#include <thread>
#include <atomic>
#include <cassert>
std::atomic<bool> x = {false};
std::atomic<bool> y = {false};
std::atomic<int> z = {0};
void write_x()
{
x.store(true, std::memory_order_release);
}
void write_y()
{
y.store(true, std::memory_order_release);
}
void read_x_then_y()
{
while (!x.load(std::memory_order_acquire))
;
if (y.load(std::memory_order_acquire)) {
++z;
}
}
void read_y_then_x()
{
while (!y.load(std::memory_order_acquire))
;
if (x.load(std::memory_order_acquire)) {
++z;
}
}
int main()
{
std::thread a(write_x);
std::thread b(write_y);
std::thread c(read_x_then_y);
std::thread d(read_y_then_x);
a.join(); b.join(); c.join(); d.join();
assert(z.load() != 0);
}
If I relplace seq_cst to acquire/release in cppreference's last example,
can assert(z.load() != 0)
be fail ?
Yes, the assert can fire.
The principal property that is not guaranteed by acquire / release is a single total order of modifications.
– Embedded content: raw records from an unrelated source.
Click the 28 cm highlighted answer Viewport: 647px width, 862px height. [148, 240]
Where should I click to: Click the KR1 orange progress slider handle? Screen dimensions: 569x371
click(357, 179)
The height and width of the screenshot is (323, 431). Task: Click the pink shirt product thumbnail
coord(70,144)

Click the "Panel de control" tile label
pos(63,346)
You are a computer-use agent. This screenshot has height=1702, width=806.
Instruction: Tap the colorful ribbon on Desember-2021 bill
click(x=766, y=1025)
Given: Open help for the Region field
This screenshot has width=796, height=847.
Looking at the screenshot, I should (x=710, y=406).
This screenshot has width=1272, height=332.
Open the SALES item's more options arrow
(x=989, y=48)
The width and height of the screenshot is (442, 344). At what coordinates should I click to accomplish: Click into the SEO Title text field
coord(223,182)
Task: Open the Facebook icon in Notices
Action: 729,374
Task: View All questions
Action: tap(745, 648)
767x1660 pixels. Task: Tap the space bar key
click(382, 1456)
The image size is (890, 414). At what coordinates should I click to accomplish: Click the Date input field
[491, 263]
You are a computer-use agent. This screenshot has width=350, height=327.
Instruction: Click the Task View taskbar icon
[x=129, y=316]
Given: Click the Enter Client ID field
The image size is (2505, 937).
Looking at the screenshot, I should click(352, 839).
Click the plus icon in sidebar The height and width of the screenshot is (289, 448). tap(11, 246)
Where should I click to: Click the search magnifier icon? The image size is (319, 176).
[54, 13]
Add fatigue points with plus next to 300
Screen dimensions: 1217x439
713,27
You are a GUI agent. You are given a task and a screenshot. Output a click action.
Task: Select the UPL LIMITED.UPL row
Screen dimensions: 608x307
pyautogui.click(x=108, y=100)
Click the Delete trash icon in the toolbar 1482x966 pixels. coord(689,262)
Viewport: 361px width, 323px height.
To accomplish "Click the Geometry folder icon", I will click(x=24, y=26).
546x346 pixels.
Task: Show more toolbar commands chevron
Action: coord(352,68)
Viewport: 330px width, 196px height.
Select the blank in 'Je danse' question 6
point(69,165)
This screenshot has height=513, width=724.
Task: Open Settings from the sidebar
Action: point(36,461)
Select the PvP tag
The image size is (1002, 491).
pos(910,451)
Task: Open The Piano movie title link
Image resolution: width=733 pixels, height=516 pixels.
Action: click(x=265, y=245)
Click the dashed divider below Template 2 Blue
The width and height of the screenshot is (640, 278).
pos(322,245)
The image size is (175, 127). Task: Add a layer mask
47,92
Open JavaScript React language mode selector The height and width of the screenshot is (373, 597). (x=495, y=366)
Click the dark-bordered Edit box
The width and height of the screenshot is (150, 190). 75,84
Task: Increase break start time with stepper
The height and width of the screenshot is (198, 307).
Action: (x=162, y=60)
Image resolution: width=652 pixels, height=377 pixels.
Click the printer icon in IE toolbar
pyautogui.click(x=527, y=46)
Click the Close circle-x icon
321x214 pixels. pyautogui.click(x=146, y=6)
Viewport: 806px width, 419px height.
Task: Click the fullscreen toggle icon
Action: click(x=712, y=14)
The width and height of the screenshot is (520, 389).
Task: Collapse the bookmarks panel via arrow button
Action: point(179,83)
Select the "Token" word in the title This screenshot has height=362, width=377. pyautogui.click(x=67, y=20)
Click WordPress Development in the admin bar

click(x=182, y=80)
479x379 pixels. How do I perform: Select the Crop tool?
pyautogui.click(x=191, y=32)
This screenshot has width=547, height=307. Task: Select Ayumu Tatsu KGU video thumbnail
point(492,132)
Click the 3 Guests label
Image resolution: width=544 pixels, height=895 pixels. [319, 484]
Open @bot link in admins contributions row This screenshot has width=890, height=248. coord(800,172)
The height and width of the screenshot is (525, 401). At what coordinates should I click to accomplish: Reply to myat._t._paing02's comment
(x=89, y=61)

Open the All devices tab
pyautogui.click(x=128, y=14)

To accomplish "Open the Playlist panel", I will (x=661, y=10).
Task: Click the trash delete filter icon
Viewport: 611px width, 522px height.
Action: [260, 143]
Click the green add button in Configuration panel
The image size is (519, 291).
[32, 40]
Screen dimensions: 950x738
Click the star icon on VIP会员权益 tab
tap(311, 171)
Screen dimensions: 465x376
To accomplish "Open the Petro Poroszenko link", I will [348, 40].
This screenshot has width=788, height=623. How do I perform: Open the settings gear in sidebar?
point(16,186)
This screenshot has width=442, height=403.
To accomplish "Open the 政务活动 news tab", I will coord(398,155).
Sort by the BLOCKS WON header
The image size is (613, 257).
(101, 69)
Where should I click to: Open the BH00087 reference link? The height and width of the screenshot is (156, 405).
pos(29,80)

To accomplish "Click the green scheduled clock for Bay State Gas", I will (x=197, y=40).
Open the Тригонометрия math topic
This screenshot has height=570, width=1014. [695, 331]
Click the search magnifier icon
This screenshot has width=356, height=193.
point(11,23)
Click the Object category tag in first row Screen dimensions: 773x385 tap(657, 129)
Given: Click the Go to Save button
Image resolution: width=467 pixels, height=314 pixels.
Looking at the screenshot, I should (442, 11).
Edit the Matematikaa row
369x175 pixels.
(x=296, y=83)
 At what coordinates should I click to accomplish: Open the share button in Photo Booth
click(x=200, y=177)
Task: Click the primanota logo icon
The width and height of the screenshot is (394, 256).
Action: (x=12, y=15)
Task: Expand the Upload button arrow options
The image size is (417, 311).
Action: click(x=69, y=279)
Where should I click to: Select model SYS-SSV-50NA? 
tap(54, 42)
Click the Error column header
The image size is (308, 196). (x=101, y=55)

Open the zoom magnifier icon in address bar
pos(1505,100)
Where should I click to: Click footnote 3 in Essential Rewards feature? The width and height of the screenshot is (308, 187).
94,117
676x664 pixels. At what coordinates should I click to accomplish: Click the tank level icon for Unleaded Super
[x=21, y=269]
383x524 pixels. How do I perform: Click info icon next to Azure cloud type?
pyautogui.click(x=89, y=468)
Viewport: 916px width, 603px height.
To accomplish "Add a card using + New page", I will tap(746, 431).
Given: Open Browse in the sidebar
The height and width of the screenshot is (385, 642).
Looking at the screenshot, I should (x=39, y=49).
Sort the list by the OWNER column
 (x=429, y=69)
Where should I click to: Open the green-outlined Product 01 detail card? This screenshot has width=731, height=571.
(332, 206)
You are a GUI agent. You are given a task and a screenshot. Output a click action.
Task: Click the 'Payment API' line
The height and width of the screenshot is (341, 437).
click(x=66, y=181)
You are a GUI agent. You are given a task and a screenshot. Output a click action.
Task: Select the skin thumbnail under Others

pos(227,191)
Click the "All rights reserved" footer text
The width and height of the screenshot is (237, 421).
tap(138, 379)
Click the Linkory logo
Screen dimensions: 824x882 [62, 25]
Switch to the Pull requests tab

It only guarantees that (the non-existent) previous actions of a
and b
are observed by c
and d
if they see true
from the loads.
A (slightly contrived) example of this is on a multi-cpu (physical socket) system that isn't fully cache-coherant. Die 1 has core A running thread a
and core C running thread c
. Die 2 has core B running thread b
and core D running thread d
. The interconnect between the two sockets has a long latency when compared to a memory operation that hits on-die cache.
a
and b
run at the same wall clock time. C is on-die with A, so can see the store to x
immediately, but the interconnect delays it's observation of the store to y
, so it sees the old value. Similarly D is on-die with B, so it sees the store to y
, but misses the store to x
.
Whereas if you have sequential consistency, some co-ordination is required to enforce a total order, such as "C and D are blocked while the interconnect syncs the caches".